Will I ever erase stress completely from my life? Of course not. This victory is part of an ongoing process – but this one question has been key in the struggle:
What is the worst possible thing that is likely to happen?
Does that sound like an odd question? Let me explain.
Stress flourishes in uncertainty. “What-if”s are the lifeblood of stress. But by naming the outcomes, stress has less to feed on. What’s more, by naming the worst outcomes, I am claiming control. Naming the worst outcome now gives me something I can face, rather than a big, looming, blank.
Here was my thought process today: “I am probably going to be late! Will I miss my appointment? I am so stressed!” (plus a lot more, er, commentary, but I’ll spare you those details ;))
Then: “but what is the worst possible thing that is likely to happen? Today the worst possible thing is that I do miss the appointment.”
What then? I miss the appointment. I have to re-schedule. It’s inconvenient, yes. It will cost me more time and energy. But that is really the worst possible thing that is likely to happen.

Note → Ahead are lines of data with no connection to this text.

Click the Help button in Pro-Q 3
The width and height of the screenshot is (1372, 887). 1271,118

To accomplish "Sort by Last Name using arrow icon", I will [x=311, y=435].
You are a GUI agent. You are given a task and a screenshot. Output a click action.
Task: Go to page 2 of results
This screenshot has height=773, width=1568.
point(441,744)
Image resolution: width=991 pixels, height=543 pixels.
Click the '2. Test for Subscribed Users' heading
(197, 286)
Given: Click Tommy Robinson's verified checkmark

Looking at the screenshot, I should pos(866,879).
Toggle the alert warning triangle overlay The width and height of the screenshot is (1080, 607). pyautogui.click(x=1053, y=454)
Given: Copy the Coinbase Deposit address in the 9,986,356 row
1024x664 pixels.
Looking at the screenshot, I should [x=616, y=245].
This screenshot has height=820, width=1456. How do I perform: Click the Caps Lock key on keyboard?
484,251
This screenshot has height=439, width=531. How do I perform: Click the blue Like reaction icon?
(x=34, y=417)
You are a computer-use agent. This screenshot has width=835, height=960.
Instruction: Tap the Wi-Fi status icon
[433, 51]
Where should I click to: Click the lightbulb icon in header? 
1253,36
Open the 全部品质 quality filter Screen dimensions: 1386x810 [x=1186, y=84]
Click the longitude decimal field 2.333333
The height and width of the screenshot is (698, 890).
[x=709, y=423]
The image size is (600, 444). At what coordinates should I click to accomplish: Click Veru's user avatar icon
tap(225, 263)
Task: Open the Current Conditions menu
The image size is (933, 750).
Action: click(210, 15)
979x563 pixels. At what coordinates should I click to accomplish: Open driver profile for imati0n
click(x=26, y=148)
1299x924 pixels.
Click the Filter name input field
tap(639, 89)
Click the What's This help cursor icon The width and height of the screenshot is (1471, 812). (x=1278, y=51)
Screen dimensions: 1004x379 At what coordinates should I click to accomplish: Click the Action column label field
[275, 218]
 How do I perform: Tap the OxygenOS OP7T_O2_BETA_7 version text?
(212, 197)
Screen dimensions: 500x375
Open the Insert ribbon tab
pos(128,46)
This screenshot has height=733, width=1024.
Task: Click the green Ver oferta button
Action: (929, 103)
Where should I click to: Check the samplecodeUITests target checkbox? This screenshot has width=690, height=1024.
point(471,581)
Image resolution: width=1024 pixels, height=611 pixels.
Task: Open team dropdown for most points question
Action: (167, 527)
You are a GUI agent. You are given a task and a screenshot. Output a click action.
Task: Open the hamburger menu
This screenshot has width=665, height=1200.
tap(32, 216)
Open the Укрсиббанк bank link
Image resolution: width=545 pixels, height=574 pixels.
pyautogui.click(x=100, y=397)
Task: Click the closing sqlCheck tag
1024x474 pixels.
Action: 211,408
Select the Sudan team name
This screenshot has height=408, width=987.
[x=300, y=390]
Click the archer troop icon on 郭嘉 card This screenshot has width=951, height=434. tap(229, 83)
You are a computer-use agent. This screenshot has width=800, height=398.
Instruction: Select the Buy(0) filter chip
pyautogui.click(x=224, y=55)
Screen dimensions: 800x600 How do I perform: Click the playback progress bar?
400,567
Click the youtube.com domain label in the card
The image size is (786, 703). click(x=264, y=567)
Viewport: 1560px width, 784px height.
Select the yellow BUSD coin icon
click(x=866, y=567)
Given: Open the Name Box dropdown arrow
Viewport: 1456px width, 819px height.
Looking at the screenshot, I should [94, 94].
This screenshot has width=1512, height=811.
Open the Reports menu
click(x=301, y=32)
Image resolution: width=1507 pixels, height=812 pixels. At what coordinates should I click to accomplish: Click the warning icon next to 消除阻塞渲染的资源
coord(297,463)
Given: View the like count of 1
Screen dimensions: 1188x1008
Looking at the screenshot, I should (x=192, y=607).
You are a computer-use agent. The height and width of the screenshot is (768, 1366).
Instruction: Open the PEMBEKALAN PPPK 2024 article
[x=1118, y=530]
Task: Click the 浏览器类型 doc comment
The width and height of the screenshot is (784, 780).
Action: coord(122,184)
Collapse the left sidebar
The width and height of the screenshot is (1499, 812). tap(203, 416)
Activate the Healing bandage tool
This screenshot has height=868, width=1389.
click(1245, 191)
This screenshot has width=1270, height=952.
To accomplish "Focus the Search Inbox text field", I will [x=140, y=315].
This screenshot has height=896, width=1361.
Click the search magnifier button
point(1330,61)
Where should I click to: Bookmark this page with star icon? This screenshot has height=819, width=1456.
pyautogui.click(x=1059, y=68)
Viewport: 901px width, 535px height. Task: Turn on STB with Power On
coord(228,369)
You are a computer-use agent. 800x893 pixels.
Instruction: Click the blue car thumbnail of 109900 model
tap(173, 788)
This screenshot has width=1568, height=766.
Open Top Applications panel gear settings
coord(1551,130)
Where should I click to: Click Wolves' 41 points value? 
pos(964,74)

And in the grand scheme of things? It’s not that terrible.
The trick is that word, likely – the worst possible thing that is likely to happen. It can be easy to let anxiety take over and think, well, the very worst possible thing is that there is a massive natural disaster and all the trains run into each other and I end up crushed. But that isn’t likely to happen today any more than any other day.
This question demands that we live in the realm of real possibility, not the cloud of drastic doom. (If anxiety about highly unlikely doomsday scenarios is a constant in your life, it might be time to seek professional help, or at least start considering what might be causing such anxiety.)
So that’s it. The one question that has helped me be less stressed.
What about you? How do you manage stress?